The courses on this pathway were taught for many years by Olsen, Hampson, and Will Montgomery; it is now taught mainly by Olsen. She is also currently the Director of the Poetics Research Centre at Royal Holloway.

AWARDS

Olsen was the Judith E. Wilson Fellow at the University of Cambridge from 2013-14. During this period she produced 'Whiteout Film for Snowgoggles' as part of the Polar Muse project at the Scott Polar Research institute in Cambridge. In 2018, her poetic film essay 'Now Circa (1918)' was shortlisted for the AHRC Research in Film Award. More recently, she was the winner of the 2020-21 DARE Art Prize. This was awarded by the University of Leeds  and Opera North in association with the National Science and Media Museum and The Tetley, Leeds for the creation of a film and a song cycle, using and responding to scientific data measuring different species of insects in the UK skies. This practice-based research will contribute to the inter-disciplinary research into climate change and species extinction of the University of Leeds BIODAR unit. She was elected a Fellow of the English Association in 2020.

WORK

Olsen's early work includes 'Book of the Insect' (allsingingalldancing, 1999) and 'Book of the Fur' (rempress, 2000). In 2004, she and the book-artist Susan Johanknecht published here are my instructions (Gefn Press), the outcome of their collaborative project 'writing instructions / reading walls', which had involved inviting 9 artists/writers to present them with instructions for a work to be sited on the cafe wall at the Poetry Society, London. These works were exhibited serially over the period January to May 2003. Olsen and Johanknecht then sent their own instructions to the 9 participants in response to the work produced. Here are my instructions includes this second response together with visual material relating to the work produced in response to the first set on instructions. It also included a foreword by the two editors and a poem by Olsen, 'we await your instructions nervously'.

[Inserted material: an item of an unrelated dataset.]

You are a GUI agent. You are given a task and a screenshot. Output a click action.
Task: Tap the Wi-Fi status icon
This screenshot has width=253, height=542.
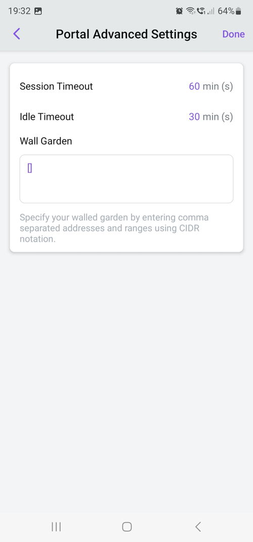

In 2004, Olsen also published secure portable space (Reality Street). This included four sequences: 'Corrupted by Showgirls'; Spill-Kit; Era of Heroes; and The Minimaus Poems - her response to Charles Olson's Maximus. David Kennedy and Christine Kennedy, in their book, women's experimental poetry in britain 1970 to 2010 (2013), described 'Corrupted by Showgirls' as 'a gender-politics savvy critique of the representation of women in musicals and film noir' (143). They noted, in particular, how the sequence picks up on 'film's reliance on close-ups of small, but telling, physical gestures for its most powerful emotional effects' (143). Their suggestion that 'Era of heroes / Heroes of Error' shows Olsen's interest in 'public language and public space' (143) is developed more fully by Zoe Skoulding in her monograph Contemporary Women's Poetry & Urban Space (2013). Skoulding discusses how Olsen's 'The Minimaus Poems' read 'the spatial environment of the city' against 'the textual background of Charles Olson's The Maximus Poems''' (179). Rather than being a simple play on the similar surnames, carried over into an ironic juxtaposition of Gloucester, England, and Gloucester, Massachusetts, Olsen's text sets up 'a complex interplay in which location and gender shift within multiple ironies' (180): Olsen's text works to disrupt 'any certainty' by creating 'a double map in which competing views multiply subject positions, disturbing the relationship with the background text by foregrounding particular elements of it' (181). Olsen complicates this further by reworking the American Gloucester through the writings of the composer and First World War poet, Ivor Gurney (Olsen, 2004). In addition, Olsen's subject is enmeshed in the environment created by contemporary technological communication systems (181). Skoulding also discusses Olsen's neon-light version of 'Era of Heroes / Heroes of Error', displayed in the bookart bookshop in Old Street, London, where the flickering of the light repeatedly collapsed the words 'Era of Heroes' into 'Heroes of Error'as 'a challenge to the notion of the hero in a time of war'. The long alphabetical list of superheroes, 'perhaps reminiscent of the reading out of the names of the dead', which Olsen read to accompany the exhibition, Skoulding suggests,'quotes popular culture while drawing attention to the arbitrary construction of notions of heroism' (183).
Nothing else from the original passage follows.